Rom-com my ass. These are the two categories OmaeDakekayo was put in when I discovered it: Romance, Comedy. Here’s how I’d categorize OmaeDakekayo from strongest to weakest aspect: Drama > Psychological > NTR > Romance > Comedy. To get the weakest aspect out of the way, there is, of course, some kind of romantic aspect to this story, since it’s a pentagon (five-way) relationship drama. Volume 1 does have its funny moments. No screamers, but mildly amusing. I don’t think I laughed at all when I read volume 2, that’s where sh*t’s going down for real, nothing funny at all. So much for rom-com.

Volume 1, with both Himawari and Kosmos telling Jooro that they’re into San and him then helping them to get close to him feels painfully NTR-ish. That feeling gets even worse when it turns out that San is into Panji, both of the girls know it, San pulls his sociopath moves and gets them all rounded up on Jooro, and then the girls tell him he’s not needed anymore for hooking them up since they will now help San get together with Panji. That’s the NTR dream right here: Both of your love interests don’t give a crap about you, they are into your best friend, he turns both of them against you, your love interests then tell you to scram and become the dude’s hook-up slaves themselves. Oh boy.

And yeah, everyone playing everyone in one way or the other is just so f*cked up, Jesus Christ.

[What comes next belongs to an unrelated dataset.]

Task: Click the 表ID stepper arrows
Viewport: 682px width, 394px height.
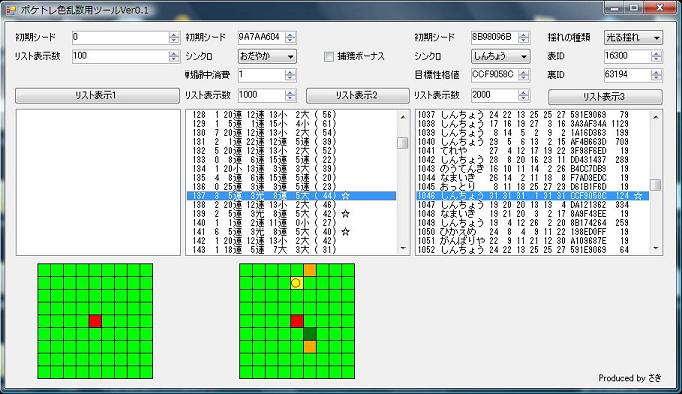Action: click(x=656, y=56)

OmaeDakekayo shows what a “rom-com” where literally everyone’s a sociopath would look like. I can’t say too much here without spoiling the whole series for you, but you’ll know why I’d predominantly would describe this as “psychological” once you’ve read it yourself.

If you can’t stomach a huge amount of drama, don’t even bother picking this up. Calling this a rom-com is a false advertisement if I’ve ever seen one.


Altogether, OmaeDakekayo is – while really f*cked up – a very interesting drama with a, let’s call it, “fascinating” character-interrelationship-merry-go-round. I don’t see how it’s a “rom-com” at all, but it did entertain me well throughout the whole experience; although this kind of story just doesn’t leave me with a happy or satisfied feeling. What I hold against it are its plot holes. For instance, Panji can apparently read Jooro’s mind: He thinks to himself and then suddenly gets her answer via text. Uh-huh. Want another one? Here were more concrete examples until I realized I’d spoil too much. Point is, there’s a bunch of plot holes.

OmaeDakekayo is a f*cked up experience you should try if you can stomach the drama. In my opinion, you won’t get the rom-com it advertises itself as at all. While the relationship drama is well-crafted, the plot holes made me roll my eyes and drag it down to a good 7 for me. I wouldn’t read it again, but you should if you’re into this kind of stuff.